Terms & Conditions
General Terms and Conditions for Purchase/Service Order
1. General
- The Purchase/Service Order shall become a binding contract upon the Supplier acknowledging the Purchase/Service Order by email or upon delivery, supply and/or performance of the supply or services detailed in the Purchase/Service Order, whichever is earlier. For the avoidance of doubt, the Supplier’s failure to acknowledge, respond to or reject the Purchase/Service Order in writing within three (3) days of receipt of the email shall be deemed acceptance of the Purchase/Service Order in its entirety, including all terms and conditions set forth herein. Such deemed acceptance shall be binding and enforceable as if the Supplier had expressly acknowledged and agreed to the Purchase/Service Order in writing.
- The Purchase/Service Order, these general terms and conditions and any other documents provided in relation to the Purchase/Service Order are to be read as a whole and construed as being one document.
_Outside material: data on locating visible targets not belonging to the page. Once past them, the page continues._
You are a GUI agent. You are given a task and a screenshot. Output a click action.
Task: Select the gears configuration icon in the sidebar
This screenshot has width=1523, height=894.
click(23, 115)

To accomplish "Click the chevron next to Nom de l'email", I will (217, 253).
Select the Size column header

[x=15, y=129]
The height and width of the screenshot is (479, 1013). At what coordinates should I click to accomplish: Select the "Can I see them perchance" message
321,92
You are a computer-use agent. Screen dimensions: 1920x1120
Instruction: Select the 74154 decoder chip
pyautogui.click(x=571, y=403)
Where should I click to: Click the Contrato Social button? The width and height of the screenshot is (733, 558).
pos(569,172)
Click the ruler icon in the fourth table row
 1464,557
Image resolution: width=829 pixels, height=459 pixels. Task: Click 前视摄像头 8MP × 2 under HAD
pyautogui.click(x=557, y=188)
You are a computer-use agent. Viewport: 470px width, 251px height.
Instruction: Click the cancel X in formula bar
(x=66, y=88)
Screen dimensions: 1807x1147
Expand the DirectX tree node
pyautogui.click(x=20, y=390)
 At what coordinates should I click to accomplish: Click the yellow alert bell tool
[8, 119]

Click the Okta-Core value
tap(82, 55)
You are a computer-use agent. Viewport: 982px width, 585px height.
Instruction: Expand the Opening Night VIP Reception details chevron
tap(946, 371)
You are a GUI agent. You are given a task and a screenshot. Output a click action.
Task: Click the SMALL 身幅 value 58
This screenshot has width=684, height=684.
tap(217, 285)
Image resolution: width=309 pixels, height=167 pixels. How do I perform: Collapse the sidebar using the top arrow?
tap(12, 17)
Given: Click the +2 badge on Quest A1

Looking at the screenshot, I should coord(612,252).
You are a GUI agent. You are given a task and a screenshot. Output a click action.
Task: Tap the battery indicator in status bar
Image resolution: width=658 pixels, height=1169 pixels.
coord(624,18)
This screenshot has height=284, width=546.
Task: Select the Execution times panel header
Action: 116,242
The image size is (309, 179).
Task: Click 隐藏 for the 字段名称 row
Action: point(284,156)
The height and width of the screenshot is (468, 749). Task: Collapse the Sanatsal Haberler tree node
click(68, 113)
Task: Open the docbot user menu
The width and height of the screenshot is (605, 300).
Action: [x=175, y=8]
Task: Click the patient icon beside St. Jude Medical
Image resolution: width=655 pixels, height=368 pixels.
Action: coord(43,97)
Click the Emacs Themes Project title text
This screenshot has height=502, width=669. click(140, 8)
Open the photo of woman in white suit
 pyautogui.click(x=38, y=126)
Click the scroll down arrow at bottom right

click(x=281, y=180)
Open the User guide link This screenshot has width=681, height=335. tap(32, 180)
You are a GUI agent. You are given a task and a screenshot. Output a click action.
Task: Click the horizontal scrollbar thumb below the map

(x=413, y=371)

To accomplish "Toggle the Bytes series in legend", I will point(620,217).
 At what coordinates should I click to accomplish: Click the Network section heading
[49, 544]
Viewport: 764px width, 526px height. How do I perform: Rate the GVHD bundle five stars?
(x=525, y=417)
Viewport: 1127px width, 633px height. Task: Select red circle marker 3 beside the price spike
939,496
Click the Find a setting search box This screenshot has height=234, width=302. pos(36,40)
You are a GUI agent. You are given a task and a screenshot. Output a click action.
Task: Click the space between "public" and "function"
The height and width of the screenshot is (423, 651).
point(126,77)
In the event of any conflict, ambiguity or discrepancy, the terms and conditions contained in the Purchase/Service Order shall prevail over the general terms and condition herein.
2. Price
The price for the agreed scope of supply or services shall be set out in the Purchase/Service Order.
3. Cancellation by Purchaser
In the event that the supply or services is cancelled by the Purchaser prior to shipment or transportation or performance of the supply or services, there shall be no claims whatsoever against the Purchaser for any damages, costs, losses, expenses, charges etc.
4. Delivery
- Time is of the essence. Failure to deliver the goods or perform the services within the time stipulated by the Purchaser or as specified in the Purchase/Service Order shall entitle the Purchaser (at its option) to release itself from any obligation to accept and pay for the supply or services and/or to cancel all or part of the order for the supply or services, in either case without prejudice to the Purchaser's rights and remedies, including the Purchaser's entitlement to recover from the Supplier any loss or damages, costs, expenses and/or charges incurred in respect of obtaining such supply or services from other sources(s), including but not limited to any increase in prices thereof.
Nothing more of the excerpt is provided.